■ To do
1. In the forum thread about backup services, what monthly storage price per GB does it give for Backblaze B2?
2. Pick up the forum thread about backup services after its last sentence and extend it.

■ Document segment
————

Cloudflare is the last company ever I would entrust my data with. They've got their own nickname - Clownflare. And that's not without reason... their list of outages, failures and evildoings is legendary. Just look at Wikipedia for starters.

As a matter of fact I've setup yesterday some restic backup myself for a server using Backblaze B2, which is their equivilent to Amazon S3. Cost: 0.005 US$/GB for storage/month (yup, 0.005 US$ is correct), 0.01 US$ for download GB/month.

I've been reading about Backblaze since years, they are backup only, but a no nonsense company and definitely know what they're doing contrary to Cloudflare. Instead of Cloudflare they do mean business.

Regarding your tool selection problem: you just need to use ZFS snapshots and integrate this with restic if you are not using a ZFS enabled backup provider.

Like this:

1. create throwaway ZFS snapshot for backup
2. use restic to backup that ZFS snapshot offsite
3. delete your ZFS snapshot

Easy peasy.

Disclaimer: I'm not working for Backblaze, nor in any other way affiliated with them.
 
You are easily impressed, aren't you? Way too easy... 🤦‍♂️

Cloudflare is the last company ever I would entrust my data with. They've got their own nickname - Clownflare. And that's not without reason... their list of outages, failures and evildoings is legendary. Just look at Wikipedia for starters.
Very strange. Since 2014 we have no problem with reverse proxy, anti-DDoS, routings, ssl serts, balancing (excluding worldwide well-known that also affect many others at one time because shared physical links & barebone routers)...

As a matter of fact I've setup yesterday some restic backup myself for a server using Backblaze B2, which is their equivilent to Amazon S3. Cost: 0.005 US$/GB for storage/month (yup, 0.005 US$ is correct), 0.01 US$ for download GB/month.

I've been reading about Backblaze since years, they are backup only, but a no nonsense company and definitely know what they're doing contrary to Cloudflare. Instead of Cloudflare they do mean business.
Really great price tag, thank You!

Regarding your tool selection problem: you just need to use ZFS snapshots and integrate this with restic if you are not using a ZFS enabled backup provider.

————

■ Information supplied
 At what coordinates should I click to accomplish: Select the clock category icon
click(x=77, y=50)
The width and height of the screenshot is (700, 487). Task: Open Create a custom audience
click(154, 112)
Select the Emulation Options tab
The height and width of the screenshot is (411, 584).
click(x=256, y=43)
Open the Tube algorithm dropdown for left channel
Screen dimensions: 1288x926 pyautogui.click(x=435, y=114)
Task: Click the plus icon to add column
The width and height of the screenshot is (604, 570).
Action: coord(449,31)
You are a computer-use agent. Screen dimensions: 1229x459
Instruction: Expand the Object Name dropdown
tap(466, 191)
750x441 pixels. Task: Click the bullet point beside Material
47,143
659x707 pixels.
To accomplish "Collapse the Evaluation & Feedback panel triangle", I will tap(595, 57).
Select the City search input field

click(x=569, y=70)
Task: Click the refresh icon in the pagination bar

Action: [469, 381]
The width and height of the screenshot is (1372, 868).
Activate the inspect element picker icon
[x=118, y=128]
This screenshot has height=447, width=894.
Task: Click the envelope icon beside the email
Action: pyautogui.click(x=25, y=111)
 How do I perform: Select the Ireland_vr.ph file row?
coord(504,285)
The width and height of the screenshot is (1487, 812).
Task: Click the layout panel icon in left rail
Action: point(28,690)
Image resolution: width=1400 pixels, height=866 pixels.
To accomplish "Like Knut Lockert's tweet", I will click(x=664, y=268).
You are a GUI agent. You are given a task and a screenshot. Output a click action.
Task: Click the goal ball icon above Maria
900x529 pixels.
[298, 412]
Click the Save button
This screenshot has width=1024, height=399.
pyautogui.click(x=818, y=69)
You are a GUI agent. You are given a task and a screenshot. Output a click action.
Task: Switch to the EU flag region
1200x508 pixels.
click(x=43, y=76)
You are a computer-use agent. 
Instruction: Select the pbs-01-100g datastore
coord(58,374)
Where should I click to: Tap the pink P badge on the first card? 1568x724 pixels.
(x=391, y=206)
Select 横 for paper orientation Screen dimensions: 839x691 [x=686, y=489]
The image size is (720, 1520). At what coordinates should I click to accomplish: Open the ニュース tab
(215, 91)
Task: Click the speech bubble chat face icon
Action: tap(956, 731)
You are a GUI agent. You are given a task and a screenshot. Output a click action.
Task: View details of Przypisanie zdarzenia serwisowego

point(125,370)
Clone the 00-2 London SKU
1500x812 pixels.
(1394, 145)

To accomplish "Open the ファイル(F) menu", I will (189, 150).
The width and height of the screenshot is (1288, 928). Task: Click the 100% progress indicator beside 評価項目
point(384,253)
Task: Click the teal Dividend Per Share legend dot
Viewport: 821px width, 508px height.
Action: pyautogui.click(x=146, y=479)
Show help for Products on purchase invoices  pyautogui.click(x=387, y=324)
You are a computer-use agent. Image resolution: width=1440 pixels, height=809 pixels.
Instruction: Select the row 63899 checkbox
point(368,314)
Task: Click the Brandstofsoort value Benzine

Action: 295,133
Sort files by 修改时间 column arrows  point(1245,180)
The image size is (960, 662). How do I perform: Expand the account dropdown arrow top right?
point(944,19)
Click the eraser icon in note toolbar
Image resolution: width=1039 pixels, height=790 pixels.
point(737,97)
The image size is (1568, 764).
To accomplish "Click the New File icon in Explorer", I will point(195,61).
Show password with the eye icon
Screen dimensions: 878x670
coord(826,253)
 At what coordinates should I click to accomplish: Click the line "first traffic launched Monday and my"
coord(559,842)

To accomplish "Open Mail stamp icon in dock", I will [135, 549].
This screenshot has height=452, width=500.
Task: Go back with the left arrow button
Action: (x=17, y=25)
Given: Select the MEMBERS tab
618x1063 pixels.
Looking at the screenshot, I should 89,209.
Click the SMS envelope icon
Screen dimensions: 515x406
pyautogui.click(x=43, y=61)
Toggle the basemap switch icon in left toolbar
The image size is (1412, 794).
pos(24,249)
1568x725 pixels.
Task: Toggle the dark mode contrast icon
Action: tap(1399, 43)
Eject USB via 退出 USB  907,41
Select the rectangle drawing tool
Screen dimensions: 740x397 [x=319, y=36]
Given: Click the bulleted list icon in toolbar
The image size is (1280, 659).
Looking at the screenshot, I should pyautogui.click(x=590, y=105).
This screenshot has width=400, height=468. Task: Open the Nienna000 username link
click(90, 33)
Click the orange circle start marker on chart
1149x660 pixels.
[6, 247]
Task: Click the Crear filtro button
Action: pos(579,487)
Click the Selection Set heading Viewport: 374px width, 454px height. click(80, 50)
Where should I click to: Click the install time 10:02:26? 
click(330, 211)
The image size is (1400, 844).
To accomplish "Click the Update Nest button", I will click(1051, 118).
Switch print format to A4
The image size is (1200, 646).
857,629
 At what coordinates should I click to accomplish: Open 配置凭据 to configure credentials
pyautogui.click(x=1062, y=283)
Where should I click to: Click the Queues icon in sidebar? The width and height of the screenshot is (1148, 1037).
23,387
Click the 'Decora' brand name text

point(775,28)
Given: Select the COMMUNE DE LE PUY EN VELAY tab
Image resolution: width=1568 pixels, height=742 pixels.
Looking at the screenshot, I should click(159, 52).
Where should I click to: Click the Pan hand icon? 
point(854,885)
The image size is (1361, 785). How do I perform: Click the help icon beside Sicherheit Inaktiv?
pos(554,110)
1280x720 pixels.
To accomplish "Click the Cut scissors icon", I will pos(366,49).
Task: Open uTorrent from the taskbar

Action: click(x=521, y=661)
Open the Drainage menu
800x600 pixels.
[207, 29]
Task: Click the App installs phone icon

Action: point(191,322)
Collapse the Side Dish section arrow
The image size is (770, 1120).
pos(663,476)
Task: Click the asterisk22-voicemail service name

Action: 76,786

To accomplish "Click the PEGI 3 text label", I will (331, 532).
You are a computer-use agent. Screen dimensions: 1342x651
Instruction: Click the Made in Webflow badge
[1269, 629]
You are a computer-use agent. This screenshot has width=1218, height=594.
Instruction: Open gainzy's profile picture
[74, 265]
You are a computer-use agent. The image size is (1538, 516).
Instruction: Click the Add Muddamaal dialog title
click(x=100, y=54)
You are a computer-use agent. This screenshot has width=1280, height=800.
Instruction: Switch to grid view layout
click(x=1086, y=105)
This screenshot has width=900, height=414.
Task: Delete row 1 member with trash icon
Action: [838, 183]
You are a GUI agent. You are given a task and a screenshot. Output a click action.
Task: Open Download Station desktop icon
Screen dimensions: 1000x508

————

■ Answers for this exercise
1. 0.005 US$ per GB per month.

2.
Like this:

1. create throwaway ZFS snapshot for backup
2. use restic to backup that ZFS snapshot offsite
3. delete your ZFS snapshot
Doing all of this manually with a bunch of croned scripts?
 
Doing all of this manually with a bunch of croned scripts?
"all of this"... We're talking about three things.

Here's one of my scripts to backup a ZFS dataset recursively to a remote machine:
Code:
#!/bin/sh

dataset_local="storage"
dataset_remote="xxx/xxx/xxx"
snapshot_name=`date +"%Y%m%d%H%M"`
snapshot_name_initial="202201181553"   # Name of the initial snapshot used for incremental mode
remote_user="xxx"
remote_host="xxx.rsync.net"

# Create local snapshot
zfs snapshot -r ${dataset_local}@${snapshot_name}

# Send snapshot
zfs send -R -I ${dataset_local}@${snapshot_name_initial} ${dataset_local}@${snapshot_name} | ssh ${remote_user}@${remote_host} \ "zfs receive -Fu ${dataset_remote};"

# Destroy local snapshot
zfs destroy -r ${dataset_local}@${snapshot_name}

This does:
  1. Create a (recursive) ZFS snapshot of the storage ZFS dataset
  2. Send that snapshot over SSH to the remote host (rsync.net in my case) using incremental mode
  3. Destroy the previously created snapshot
Note how this is exactly what hardworkingnewbie mentioned. This is ONE script doing exactly THREE things in sequence. Nothing else.
What you end up with is a "copy" of your ZFS dataset on a remote machine with all (?) ZFS properties (mountpoints, permissions, ...) intact and all the benefits that ZFS brings to begin with on the remote machine.

It really doesn't get much simpler than this I'm afraid.

DISCLAIMER: I discourage anybody from just using this script blindly. I'm not a shell scripter. As usual: No warranty whatsoever.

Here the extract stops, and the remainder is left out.